# Fritzbox 7312 optimieren



## Franzl (18. Januar 2013)

Hey Leute,
seid ich den oben besagten Router von 1und1 habe, dauert es ziemlich lange bis mein Pc per Lan eine Internetverbindung herstellen kann. (bis 5min.) Eine Verbindung zum Router kriege ich in der Zeit auch nicht, weswegen ich denke ich muss noch etwas am router optimieren.

Dazu sei gesagt. WLan funktioniert einwandfrei !?

relevante Hardware:

Fritz Box 7312
Asrock P67 Pro 3 Board

Es ist keine feste Ip Addresse vergeben und auch sonst wurde Im Router noch nichts eingestellt.


----------



## K3n$! (18. Januar 2013)

Schaltest du die Box jedes Mal aus und wieder ein oder dauert das so lang, 
wenn du den PC hochfährst ?

Hab übrigens auch die Box hier, allerdings hab ich bei 1und1 angerufen und die Box gegen eine 7330 tauschen lassen.


----------



## Franzl (18. Januar 2013)

die bleibt an. sie braucht nur unendlich lang (gefühlt) um ne lan verbindung aufzubauen .... ( ich achte beim  nächsten noch einmal drauf )

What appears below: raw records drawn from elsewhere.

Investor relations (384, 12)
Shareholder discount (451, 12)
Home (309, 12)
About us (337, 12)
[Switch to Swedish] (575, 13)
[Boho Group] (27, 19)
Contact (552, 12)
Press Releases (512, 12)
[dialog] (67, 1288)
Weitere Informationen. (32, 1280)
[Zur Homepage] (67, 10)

tauschen die das teil so aus oder wie soll ich das aus deinem post verstehen?


----------



## K3n$! (19. Januar 2013)

Ich hab vor kurzem meine Leitung von 1und1 geschaltet bekommen, allerdings war die Leistung nicht so dolle
und auch die Box ist ja nun nicht gerade das wahre. Eigentlich wollte ich eine 7270 bekommen, aber die gibt 
es in dem Tarif nicht, allerdings die 7330. Die haben sie mir dann einfach so umgetauscht, haben nicht mal 
gefragt, warum und wieso. 
Allerdings ist das nicht normal, dass die Verbindung so lang dauert. 
Woran merkst du das denn, dass das solang dauert ?


----------



## Franzl (4. Februar 2013)

Der verbindungsaufbau unter lan hat sehr lange gedauert. Habe das Problem mit einer festen ip jedoch in Griff bekommen.

Habe jetzt aber ein anderes wehwechen mit dem router: Wlan. 
Ich bekomme zwischenzeitlich ping Sprünge in 4stelligen Bereich für ~1 sek.

Das ist mir vorallem dann aufgefallen wenn meine Freundin auch im Internet etwas schaut o.ä.

Gibt es da Ne Möglichkeit etwas zu optimieren a la Prioritäten oder bestimmte Frequenzen für bestimmte Geräte?


----------



## K3n$! (4. Februar 2013)

Wahrscheinlich kannst du da eher nichts optimieren. Das wird schlichtweg daran liegen, 
dass zu diesem Zeitpunkt die Leitung ausgelastet ist und dein Datenpaket "warten" muss, 
sodass die längere Laufzeit entsteht.

Das sollte theoretisch auch mit einem LAN Kabel nicht besser werden.
Du kannst höchstens Programme à la Netlimiter auf dem Rechner deiner Freundin installieren, 
mit denen du die Bandbreite einschränkst, damit dir noch genug für deine Pakete übrig bleibt.


----------



## Franzl (7. Februar 2013)

Also vorher war ich bei tcom Mut 16k Leitung. Da hatte ich dann Ne alte fritzbox+dlink Wlan router. Da hatte ich nie ping Probleme.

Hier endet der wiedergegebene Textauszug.